Segment Open

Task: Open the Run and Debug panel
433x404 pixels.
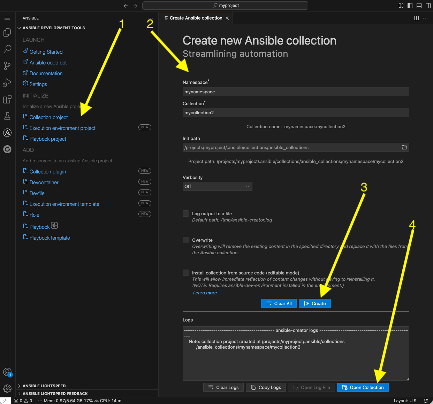Action: [x=7, y=83]
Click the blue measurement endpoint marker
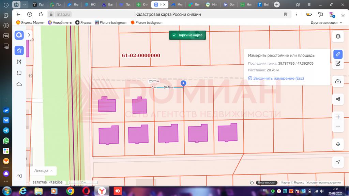349x196 pixels. 183,83
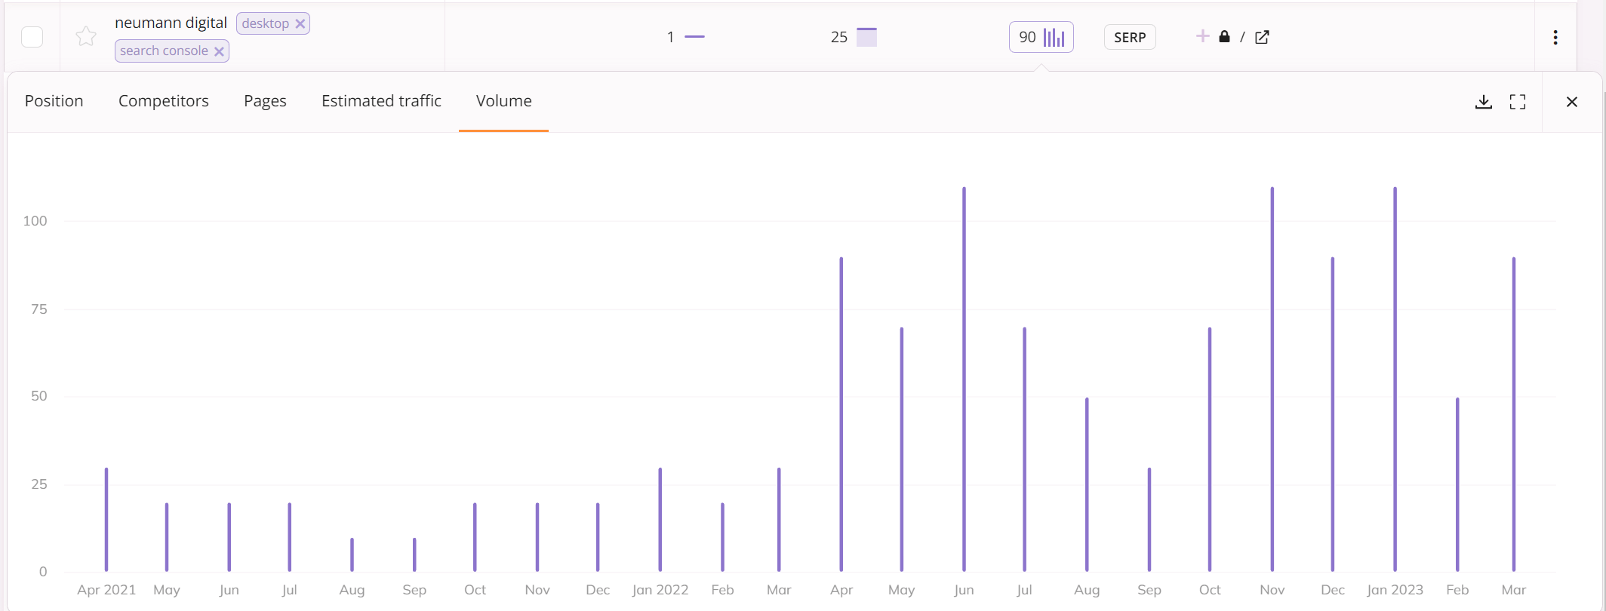Toggle the 90 volume chart button
The width and height of the screenshot is (1606, 611).
pyautogui.click(x=1041, y=37)
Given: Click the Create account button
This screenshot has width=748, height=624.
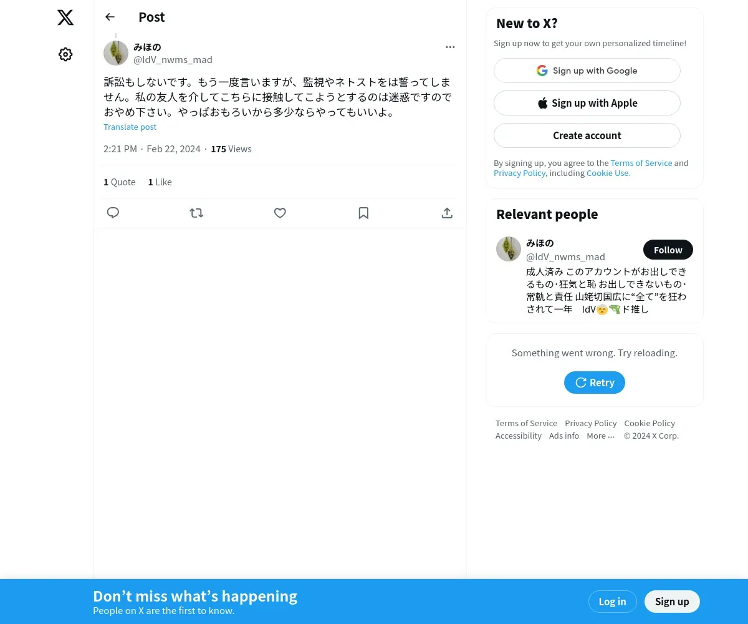Looking at the screenshot, I should 587,135.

Segment Closed

◆ **What is needed**
The records above must be printed exactly; the pictures stay out.

◆ **Result of the task**
Task: Open the Run and Debug panel
433x404 pixels.
Action: [x=7, y=83]
Click the blue measurement endpoint marker
349x196 pixels. 183,83
Toggle the 90 volume chart button
The width and height of the screenshot is (1606, 611).
pyautogui.click(x=1041, y=37)
Given: Click the Create account button
This screenshot has width=748, height=624.
Looking at the screenshot, I should 587,135.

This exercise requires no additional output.